Scraping web for data

Introduction

Extracting data from un/semi/structured websites is becoming increasingly common place. Since data is collected, modified and refined continuously, it is increasingly useful to both serve them via web protocols rather than flat files that are downloaded. Furthermore, much of spatial data collection has become private, which also means that firms have stronger incentives to protect their datasets and curate what is available to the others. In other instances, the user or the analyst requires only a small section of the dataset. In these instances and others, data is served by a web-based protocol. Harvesting data usually takes the form of automating the process of sending requests to the webserver and parsing the output to extract relevant data for storage and analysis.

Legality

Different jurisdictions have different legal restrictions and permissions on web scraping. There are also end user agreements that prevent certain actions (storage, retrieval, replication etc.).
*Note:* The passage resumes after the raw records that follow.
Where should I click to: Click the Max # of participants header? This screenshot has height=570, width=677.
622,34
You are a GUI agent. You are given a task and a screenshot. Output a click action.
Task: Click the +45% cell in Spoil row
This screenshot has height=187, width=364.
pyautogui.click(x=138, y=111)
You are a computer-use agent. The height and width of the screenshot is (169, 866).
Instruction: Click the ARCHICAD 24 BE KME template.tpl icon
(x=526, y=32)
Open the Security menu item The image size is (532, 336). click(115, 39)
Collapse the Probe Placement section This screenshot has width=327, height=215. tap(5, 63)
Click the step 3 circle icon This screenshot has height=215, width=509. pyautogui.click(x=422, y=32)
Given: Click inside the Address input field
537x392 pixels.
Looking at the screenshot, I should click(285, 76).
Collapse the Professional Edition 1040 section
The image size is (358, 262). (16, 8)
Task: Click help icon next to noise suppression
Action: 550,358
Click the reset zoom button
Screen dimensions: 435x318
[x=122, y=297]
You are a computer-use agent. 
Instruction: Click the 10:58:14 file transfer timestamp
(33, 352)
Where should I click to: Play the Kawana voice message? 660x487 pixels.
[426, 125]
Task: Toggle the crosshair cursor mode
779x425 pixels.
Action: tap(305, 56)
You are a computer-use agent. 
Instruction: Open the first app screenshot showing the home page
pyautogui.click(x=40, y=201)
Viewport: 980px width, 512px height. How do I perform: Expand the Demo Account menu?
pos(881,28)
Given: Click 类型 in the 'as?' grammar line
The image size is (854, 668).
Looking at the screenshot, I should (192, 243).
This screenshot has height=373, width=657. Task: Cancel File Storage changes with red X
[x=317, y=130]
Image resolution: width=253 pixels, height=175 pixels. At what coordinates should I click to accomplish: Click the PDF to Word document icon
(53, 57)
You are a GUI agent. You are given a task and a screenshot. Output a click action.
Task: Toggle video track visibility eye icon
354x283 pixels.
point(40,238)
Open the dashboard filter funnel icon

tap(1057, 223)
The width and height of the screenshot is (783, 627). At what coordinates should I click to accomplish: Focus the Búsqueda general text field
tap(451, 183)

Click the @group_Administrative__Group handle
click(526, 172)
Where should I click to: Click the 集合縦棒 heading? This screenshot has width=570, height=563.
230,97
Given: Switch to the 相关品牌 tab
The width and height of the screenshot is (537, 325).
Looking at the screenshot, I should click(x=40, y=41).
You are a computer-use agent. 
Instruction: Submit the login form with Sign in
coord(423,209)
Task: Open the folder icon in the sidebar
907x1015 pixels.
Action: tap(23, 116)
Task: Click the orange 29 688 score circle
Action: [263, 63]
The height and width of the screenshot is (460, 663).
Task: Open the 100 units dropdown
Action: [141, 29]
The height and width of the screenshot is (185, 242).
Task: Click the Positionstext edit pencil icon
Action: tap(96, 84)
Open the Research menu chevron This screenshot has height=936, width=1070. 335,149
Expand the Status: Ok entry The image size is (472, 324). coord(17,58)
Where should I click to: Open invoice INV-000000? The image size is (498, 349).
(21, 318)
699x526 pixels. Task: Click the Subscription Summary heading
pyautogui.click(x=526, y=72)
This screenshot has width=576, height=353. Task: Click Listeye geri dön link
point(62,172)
Please make sure that you are aware of these before attempting to make a local copy of the data that might be privately owned.

In general, scraping requires automated and repeated requests to the server. As long as these requests are not a disruptive rate, it is unlikely that you will run afoul of legality. Local data storage and replication of services is an entirely different ball game. Please consult a lawyer.

Many public and government websites are also now serving up data using web protocols. It is, therefore, useful to learn how to parse the outputs of these requests. In some instances, private firms such as Google, Baidu, Instagram etc. also provide application programming interfaces (API) that serve data in a structured format. In these instances, subject to end user agreements, rate limits and daily quotas, restrictions on storage and transfer, it may be possible to access datasets that are otherwise unavailable.

An example using Baidu

Baidu is a technology service company that provides a number of services including maps and social networking. According to Wikipedia,

The name Baidu (百度) literally means “a hundred times”, or alternatively, “countless times”. It is a quote from the last line of Xin Qiji (辛弃疾)’s classical poem “Green Jade Table in The Lantern Festival” (青玉案·元夕) saying: “Having searched hundreds of times in the crowd, suddenly turning back, She is there in the dimmest candlelight.” (众里寻他千百度,蓦然回首,那人却在灯火阑珊处。)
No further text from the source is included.